## Required work
The records below are to be reproduced exactly, with every picture left out.

[Items listed in a dataset]
##############################

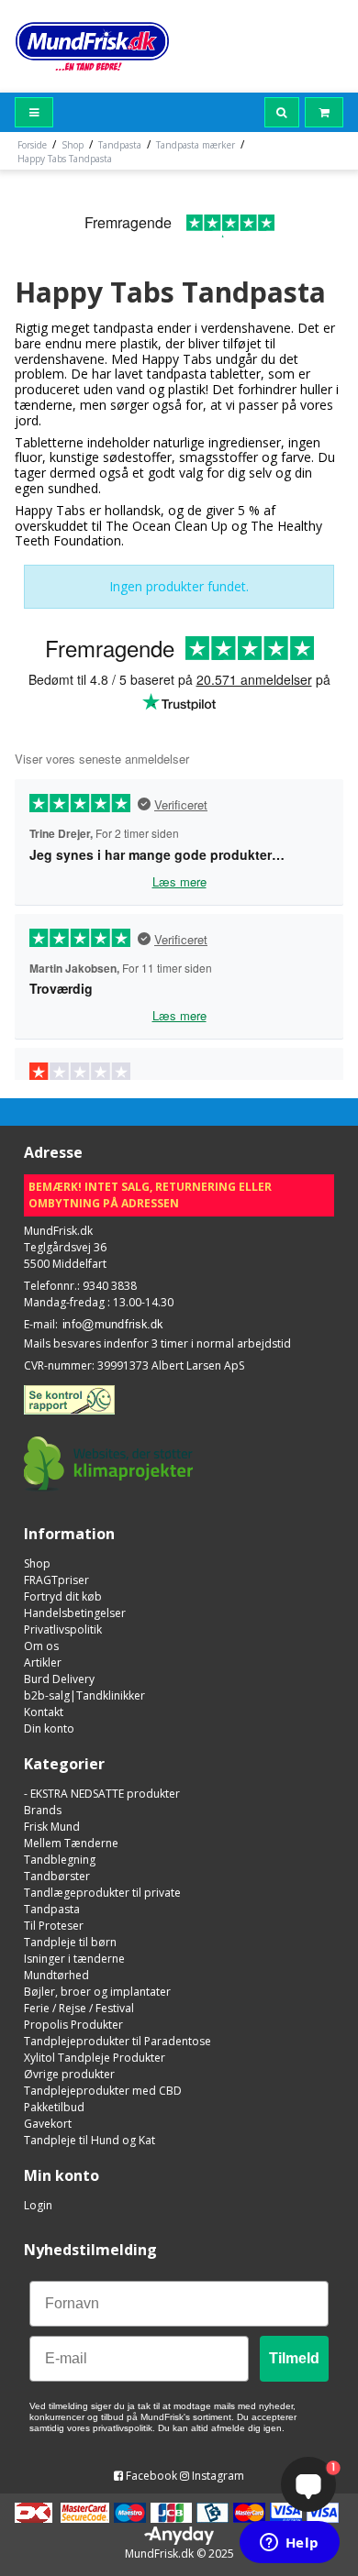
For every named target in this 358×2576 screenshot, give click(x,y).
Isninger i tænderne (74, 1958)
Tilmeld (294, 2358)
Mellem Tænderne (71, 1843)
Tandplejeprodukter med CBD (103, 2090)
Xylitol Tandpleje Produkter (94, 2057)
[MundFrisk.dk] (92, 46)
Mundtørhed (56, 1975)
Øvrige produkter (69, 2074)
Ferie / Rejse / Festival (79, 2008)
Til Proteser (54, 1925)
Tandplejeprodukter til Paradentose (117, 2041)
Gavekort (48, 2123)
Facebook (150, 2475)
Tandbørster (57, 1876)
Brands (43, 1810)
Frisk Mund (52, 1826)
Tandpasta (52, 1909)
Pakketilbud (54, 2107)
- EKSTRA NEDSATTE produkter (102, 1793)
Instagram (216, 2475)
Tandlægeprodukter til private (102, 1892)
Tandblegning (59, 1859)
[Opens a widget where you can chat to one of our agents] (289, 2544)
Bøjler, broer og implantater (97, 1991)
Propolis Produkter (73, 2024)
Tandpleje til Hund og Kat (89, 2140)
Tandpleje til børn (70, 1942)
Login (38, 2205)
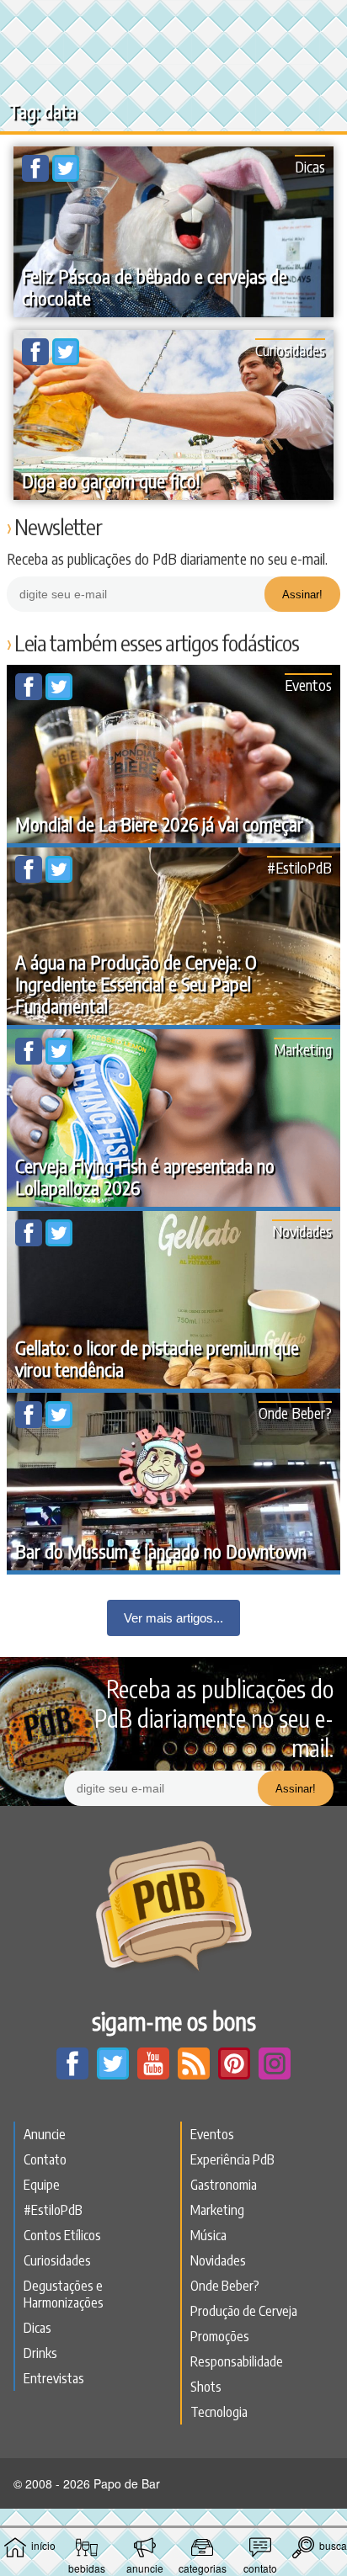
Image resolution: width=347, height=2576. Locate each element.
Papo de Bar (173, 22)
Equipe (42, 2184)
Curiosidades (290, 349)
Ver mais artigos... (173, 1618)
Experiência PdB (232, 2159)
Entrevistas (54, 2378)
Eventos (308, 684)
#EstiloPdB (299, 867)
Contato (45, 2159)
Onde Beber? (295, 1412)
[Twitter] (65, 176)
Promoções (219, 2336)
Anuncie (45, 2134)
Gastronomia (223, 2184)
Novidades (302, 1230)
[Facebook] (37, 176)
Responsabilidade (236, 2361)
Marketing (303, 1049)
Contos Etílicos (62, 2235)
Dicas (310, 166)
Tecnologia (219, 2411)
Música (208, 2235)
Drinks (40, 2353)
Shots (206, 2386)
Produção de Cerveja (243, 2310)
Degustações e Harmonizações (64, 2294)
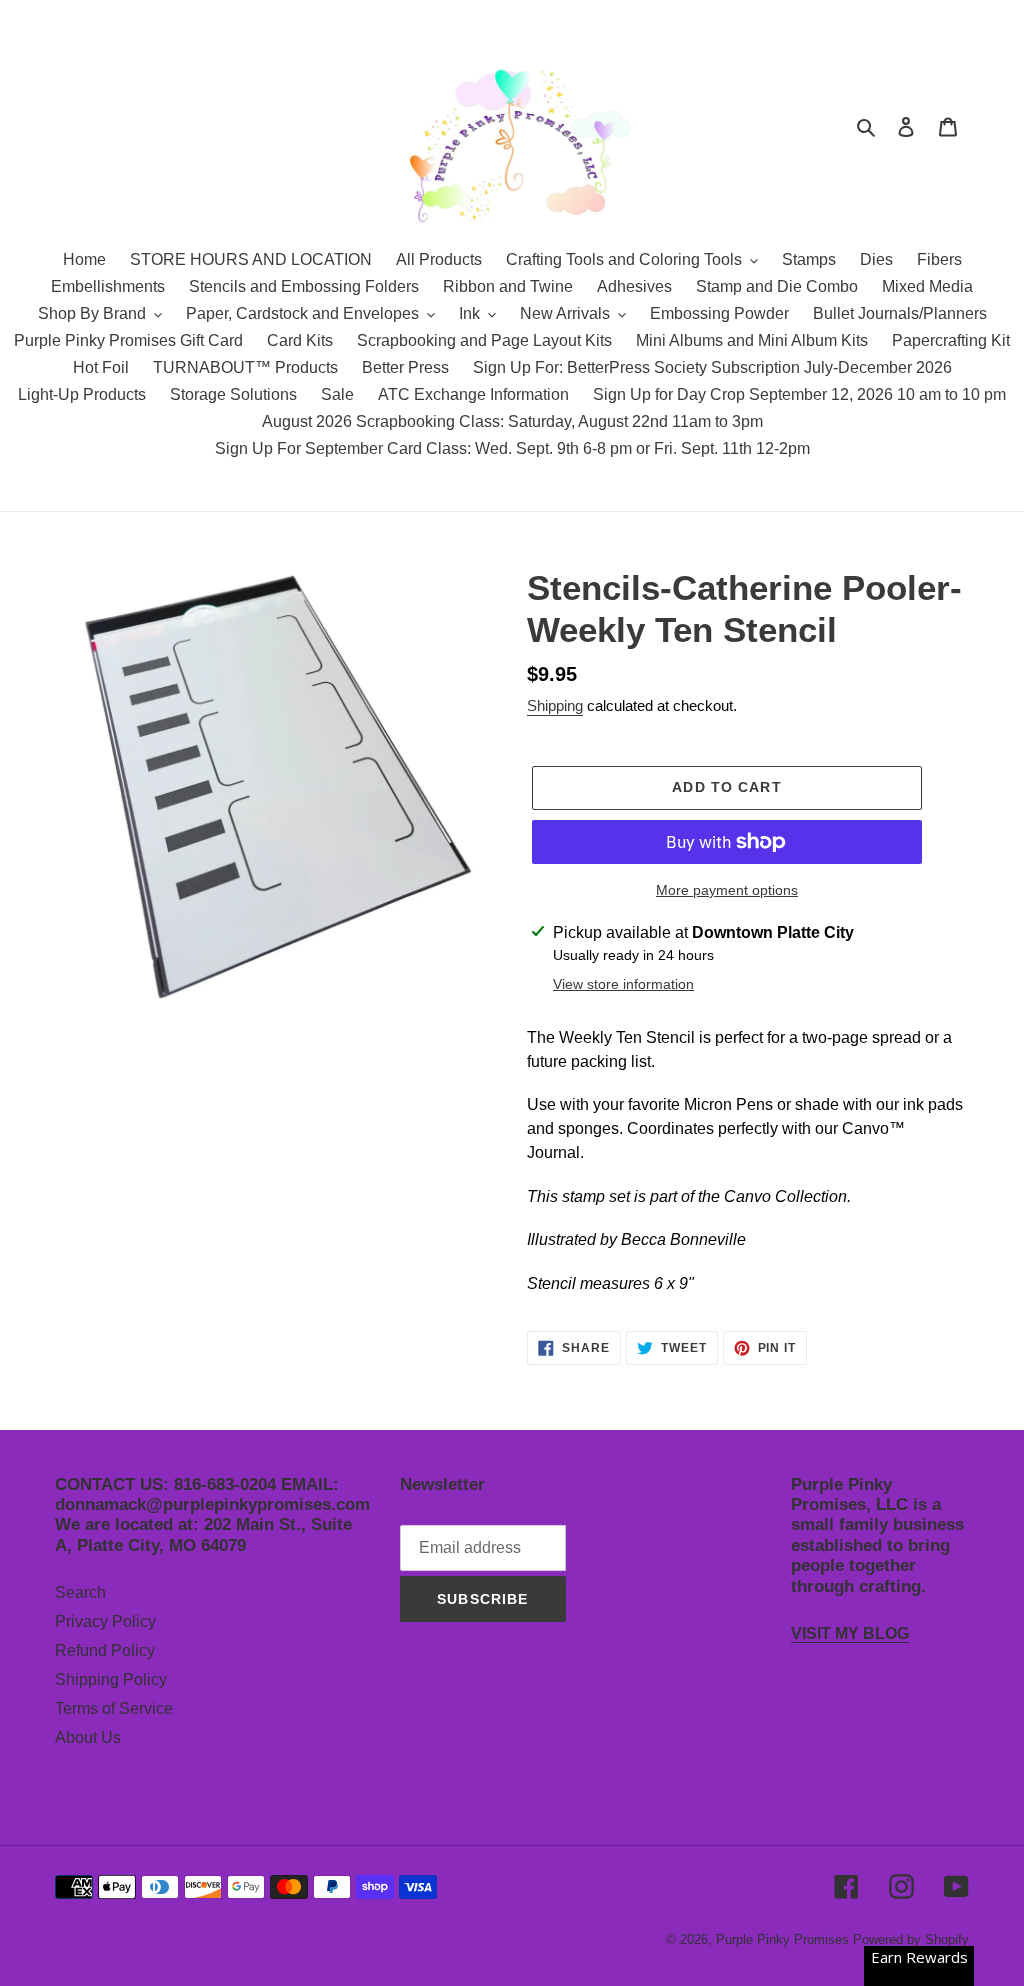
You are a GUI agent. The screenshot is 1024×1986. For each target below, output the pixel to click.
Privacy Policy (105, 1621)
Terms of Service (114, 1708)
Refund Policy (105, 1650)
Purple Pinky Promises (784, 1939)
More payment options (727, 890)
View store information (623, 984)
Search (80, 1592)
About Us (88, 1737)
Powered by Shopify (911, 1939)
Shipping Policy (111, 1679)
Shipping (555, 705)
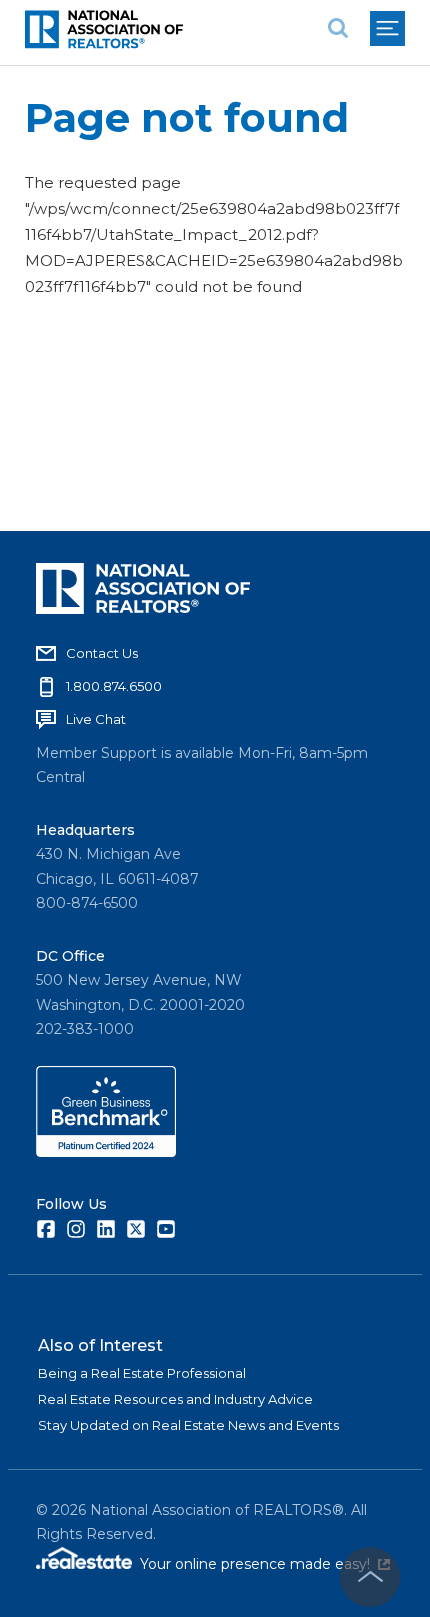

##############################

## Response below
For every named target in this 358×2576 screenshot, give click(x,y).
Isninger i tænderne (74, 1958)
Tilmeld (294, 2358)
Mellem Tænderne (71, 1843)
Tandplejeprodukter med CBD (103, 2090)
Xylitol Tandpleje Produkter (94, 2057)
[MundFrisk.dk] (92, 46)
Mundtørhed (56, 1975)
Øvrige produkter (69, 2074)
Ferie / Rejse / Festival (79, 2008)
Til Proteser (54, 1925)
Tandplejeprodukter til Paradentose (117, 2041)
Gavekort (48, 2123)
Facebook (150, 2475)
Tandbørster (57, 1876)
Brands (43, 1810)
Frisk Mund (52, 1826)
Tandpasta (52, 1909)
Pakketilbud (54, 2107)
- EKSTRA NEDSATTE produkter (102, 1793)
Instagram (216, 2475)
Tandlægeprodukter til private (102, 1892)
Tandblegning (59, 1859)
[Opens a widget where you can chat to one of our agents] (289, 2544)
Bøjler, broer og implantater (97, 1991)
Propolis Produkter (73, 2024)
Tandpleje til Hund og Kat (89, 2140)
Tandpleje til børn (70, 1942)
Login (38, 2205)
Image resolution: width=347, height=2576. Locate each element.
Papo de Bar (173, 22)
Equipe (42, 2184)
Curiosidades (290, 349)
Ver mais artigos... (173, 1618)
Experiência PdB (232, 2159)
Entrevistas (54, 2378)
Eventos (308, 684)
#EstiloPdB (299, 867)
Contato (45, 2159)
Onde Beber? (295, 1412)
[Twitter] (65, 176)
Promoções (219, 2336)
Anuncie (45, 2134)
Gastronomia (223, 2184)
Novidades (302, 1230)
[Facebook] (37, 176)
Responsabilidade (236, 2361)
Marketing (303, 1049)
Contos Etílicos (62, 2235)
Dicas (310, 166)
Tecnologia (219, 2411)
Música (208, 2235)
Drinks (40, 2353)
Shots (206, 2386)
Produção de Cerveja (243, 2310)
Degustações e Harmonizações (64, 2294)
You are a GUI agent. The screenshot is 1024×1986. For each target below, output the pixel to click.
Privacy Policy (105, 1621)
Terms of Service (114, 1708)
Refund Policy (105, 1650)
Purple Pinky Promises (784, 1939)
More payment options (727, 890)
View store information (623, 984)
Search (80, 1592)
About Us (88, 1737)
Powered by Shopify (911, 1939)
Shipping Policy (111, 1679)
Shipping (555, 705)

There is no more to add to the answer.